Greer questions plans by Education Secretary to change educational structures
Ross Greer MSP, Education spokesperson for the Scottish Greens, today (15 June) questioned plans by the Education Secretary to change educational structures, including by giving headteachers greater administrative responsibilities.
The Education Secretary's proposals follow a governance review, criticised by teacher and parent representative bodies and which Mr Greer has described as a distraction from the real issue in schools: cuts to staffing.
Over the past year, Mr Greer has highlighted cuts including those to school librarians and Additional Support Needs staff, which disproportionately affect young people from poorer backgrounds, and has consistently called for Additional Support for Learning to become a ‘promoted post’.
Today's proposals from the Education Secretary include the creation of new regional bodies, the loss of local democratic accountability and considerable additional workload for head teachers through greater responsibility over finances, staff recruitment and management.
Ross Greer MSP said:
“These huge changes simply aren’t what teachers, pupils and parents have been asking for. The government’s own analysis of the consultation even says there was a ‘lack of appetite’ for these unaccountable regional bodies. The Education Secretary said he knew head teachers don’t want to become chief administrators before announcing a raft of new administrative responsibilities and his power grab from local government only damages democratic accountability over education.
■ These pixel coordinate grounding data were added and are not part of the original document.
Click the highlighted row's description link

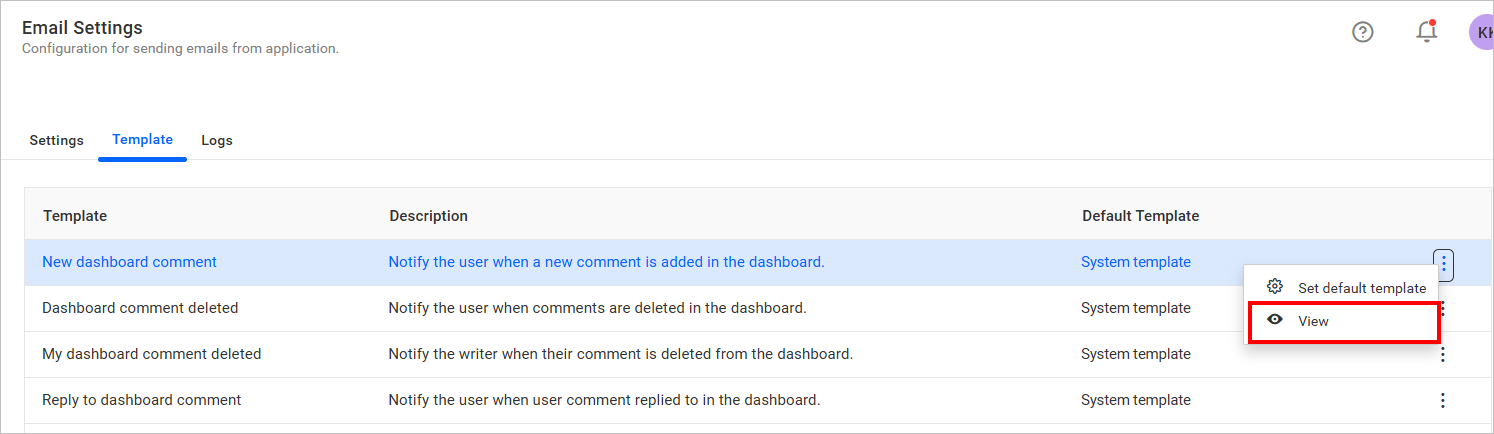(606, 262)
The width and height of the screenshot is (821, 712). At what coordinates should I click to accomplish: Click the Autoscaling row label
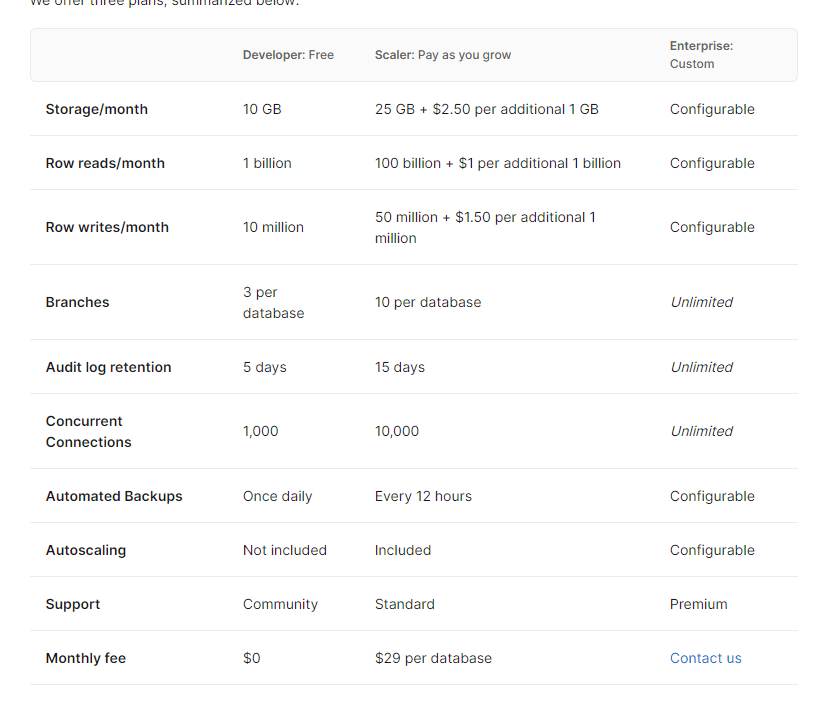coord(86,550)
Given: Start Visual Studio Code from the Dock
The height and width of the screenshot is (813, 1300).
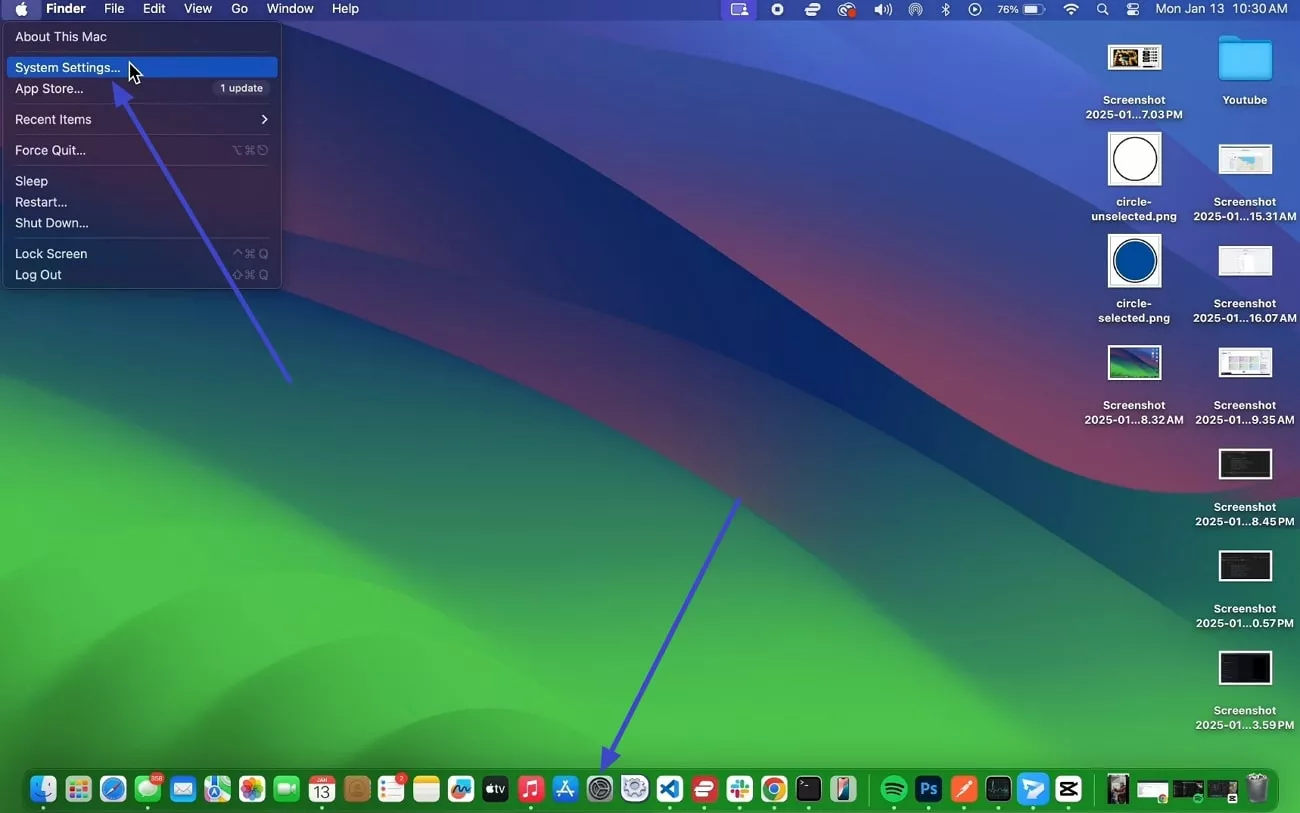Looking at the screenshot, I should click(x=670, y=789).
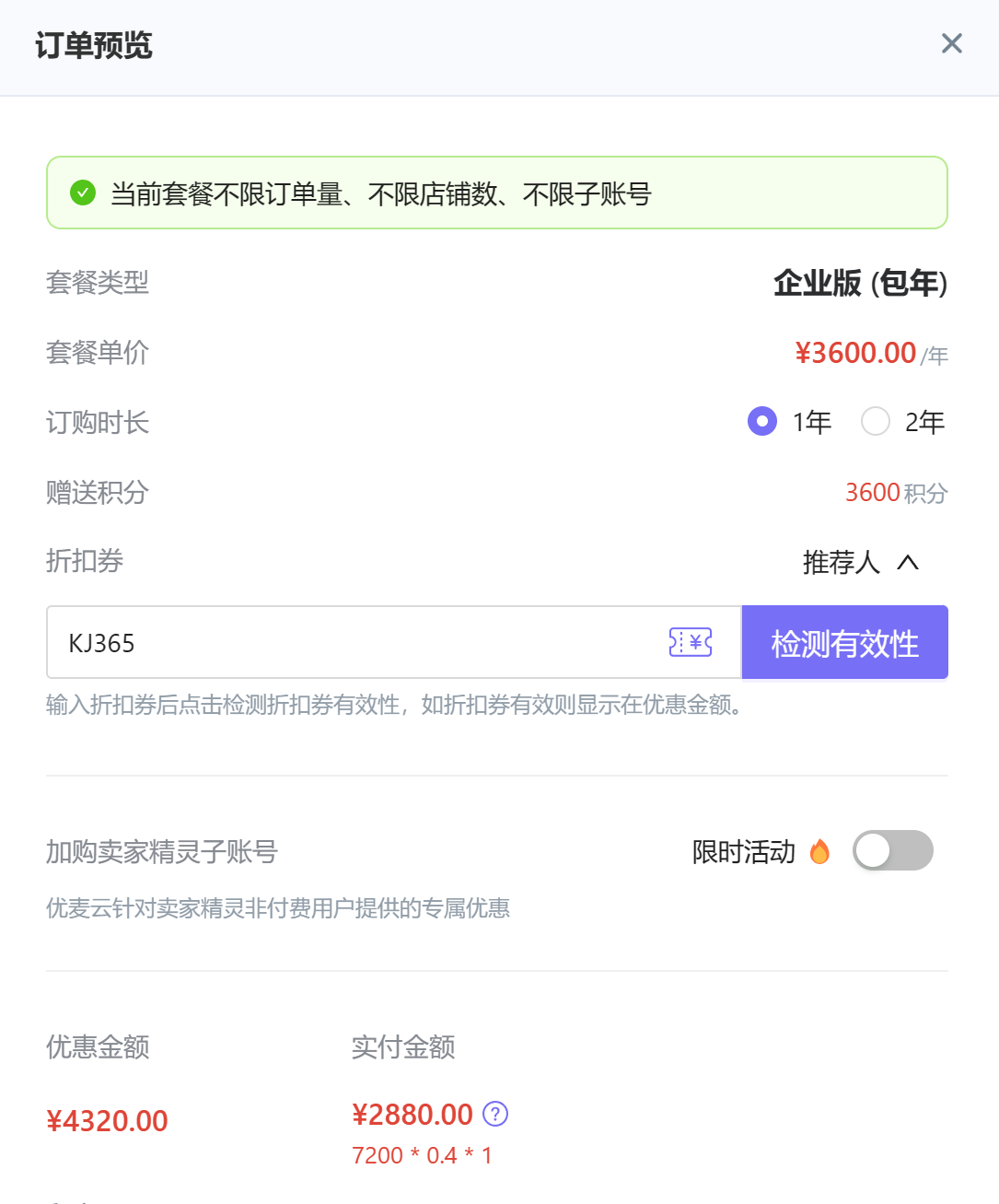Click the unlimited-orders package notice text
The image size is (999, 1204).
point(380,194)
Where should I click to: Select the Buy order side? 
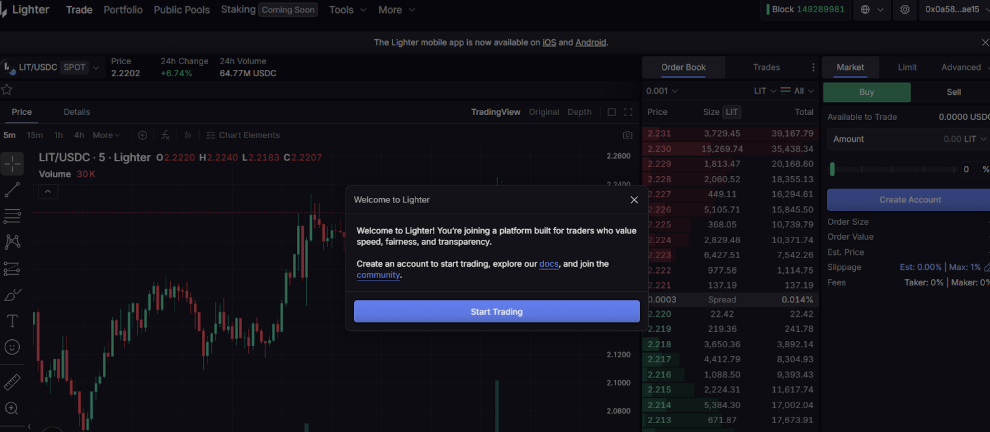[x=867, y=92]
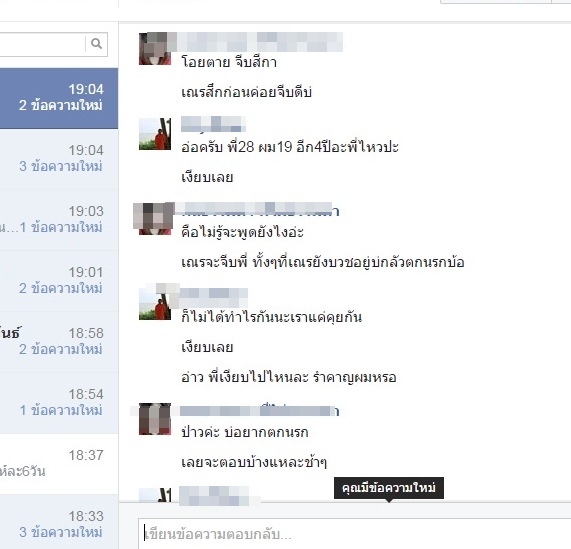Click monk avatar beside อ่อครับ พี่28 message
Screen dimensions: 571x549
[x=155, y=134]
“The reality is that this exercise fails to address the real problem in Scottish education, the loss of over four thousand teachers, a third of school librarians, over five hundred Additional Support Needs teachers and hundreds of support staff. Teachers are massively overworked due to the lack of colleagues and the government continues to do everything it can to avoid the reality of its decade in control of the purse strings.
“Considerable additional funding to local government to reverse these cuts, greater training to support the one in four pupils with additional support needs and the scrapping of standardised testing are just some of the solutions the SNP could have chosen. Instead they are playing with structures those in education didn’t ask them to.”